3.1 The mediation of all experience in 
White Noise


Despite the striking similarities between "Little Expressionless Animals" and White Noise there are basic differences. The most obvious distinction of the novel concerns its structure: while Wallace deliberately constructed his story in an achronological manner to engage the reader, DeLillo (through Gladney) relates his tale in a sequential manner. This leads to the question: in what way can White Noise be understood as a piece of "serious" art; or rather: how does DeLillo make the reader "work hard to access its [the novels] pleasures?" Since the novel does not depict a well known TV-show, DeLillo's object of defamiliarization must be something else. I suggest that this object is not so much a thing or event of the real world but the perceptual processes themselves with which we perceive them.

DeLillo mediates his tale through the consciousness of his "hero", Jack Gladney, for the same reason that Tolstoj depicted society from the point of view of a horse:(50) it allows him to represent the most ordinary things like malls and kitchen-appliances in such a way that they become jungles and mysterious objects. Jack Gladney is Weinstein's "Martian visitor", whose strange perceptions disrupt "the death that exists in routine things." (p. 248) The mediation of objects and events occurring in White Noise through the consciousness of its hero has a double function. It not only renders the world of the novel strange, the perceptual processes of Jack Gladney are also brought closer to the reader's attention.

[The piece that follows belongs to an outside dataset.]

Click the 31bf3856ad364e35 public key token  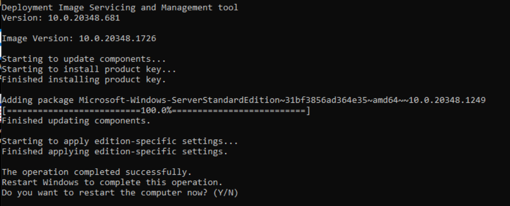click(x=326, y=100)
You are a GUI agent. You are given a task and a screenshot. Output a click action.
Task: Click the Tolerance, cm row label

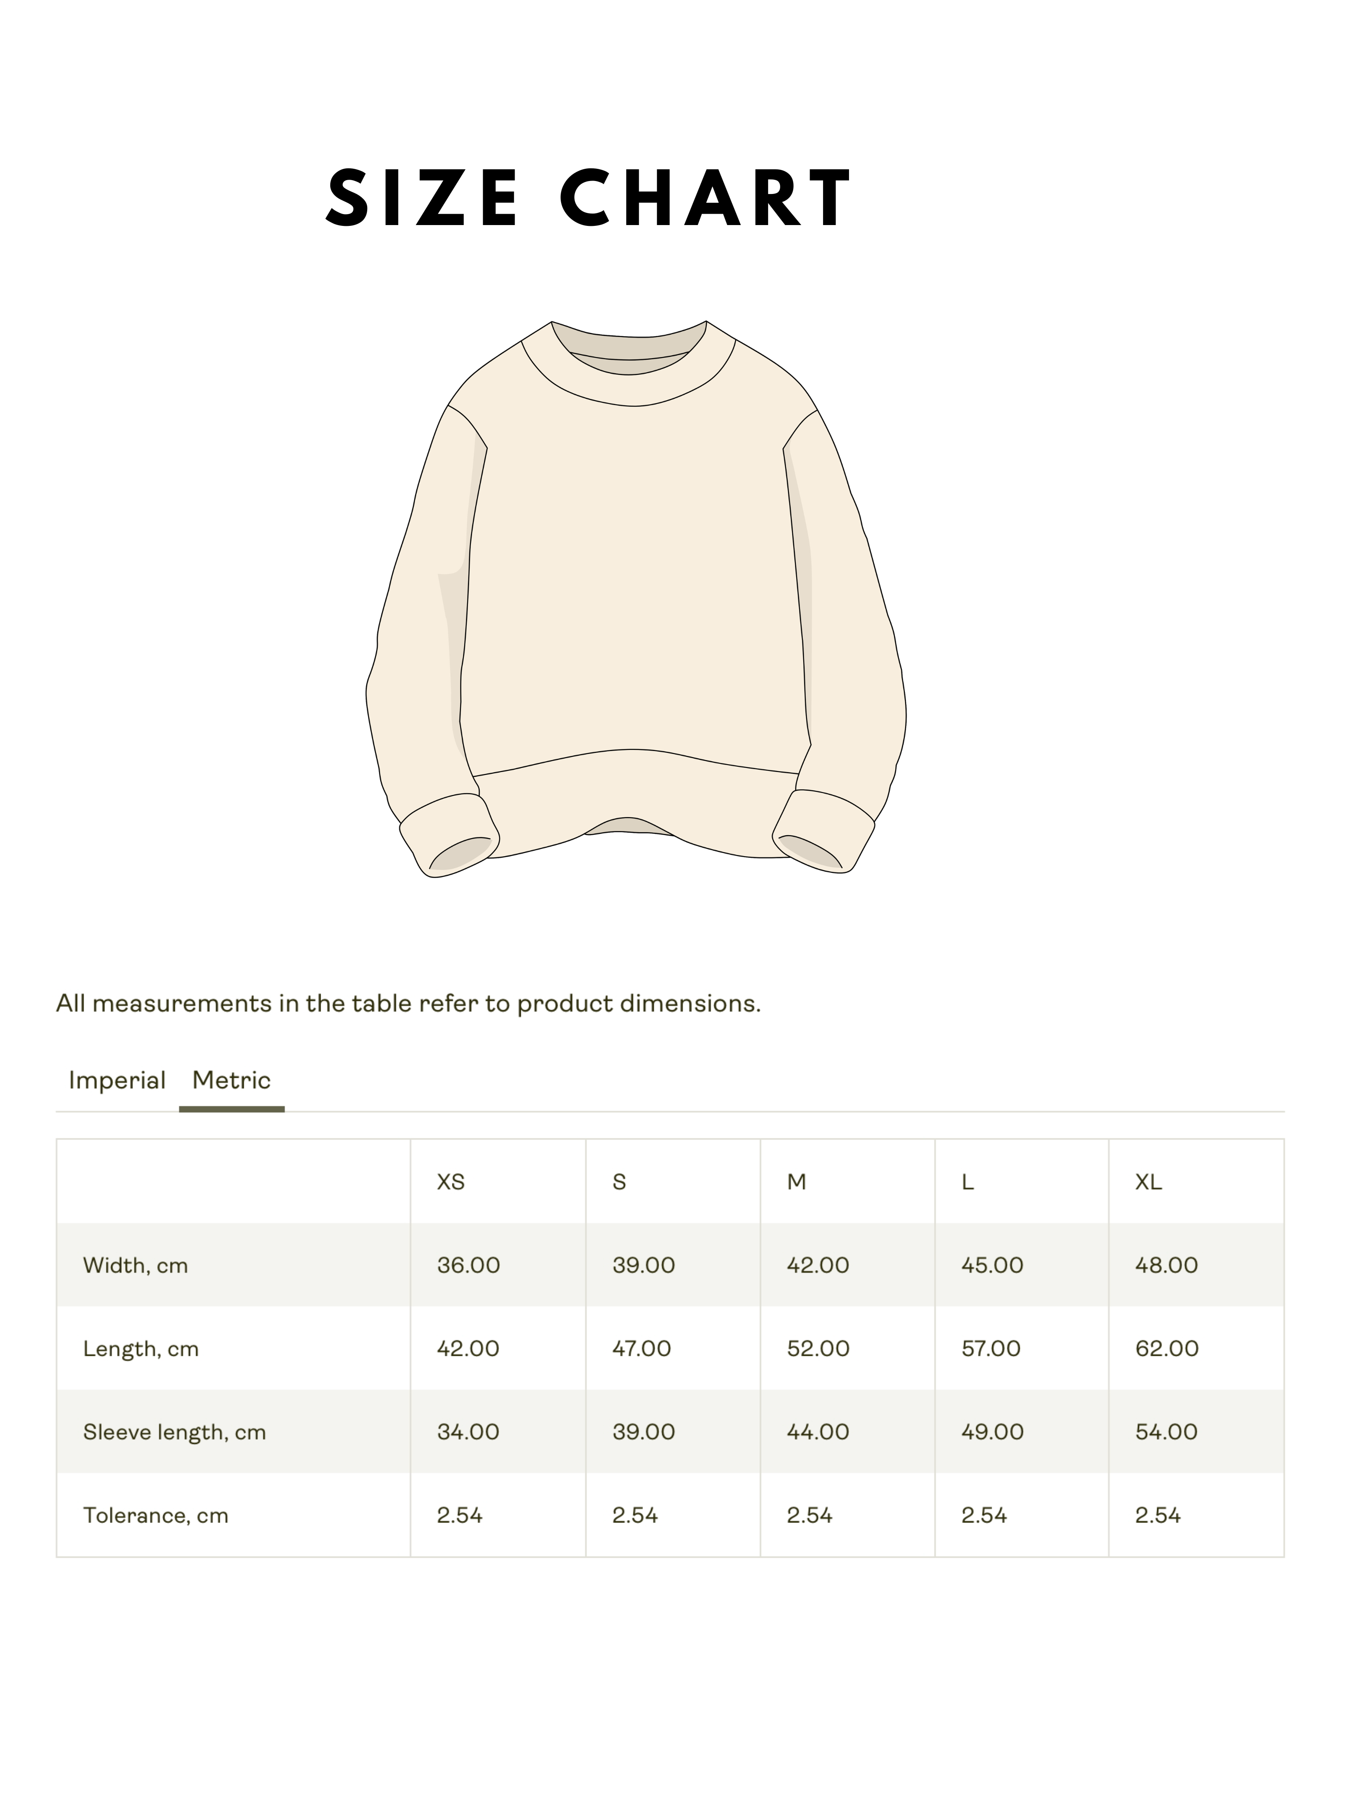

The reader is made conscious of Gladney desperate attempts to familiarize the strange world around him. At the same time that Jack perceives the world around him with terror and awe, he tries to control it through the use of stereotypical language and associations with media images. "DeLillo's project of 'innocenting' [= defamiliarizing, V. H.] vision is rigorously counterpointed by the awareness of vision as construct, the awareness of the media's enormous shaping (and occulting) role in the way we see."(51) This representation of the consciousness-shaping powers of the media makes the novel an example of realist fiction: "DeLillo's fiction can be seen as a new 'realism' in that images have come, paradoxically, to form the real and determining cultural and social context of his characters' lives."(52)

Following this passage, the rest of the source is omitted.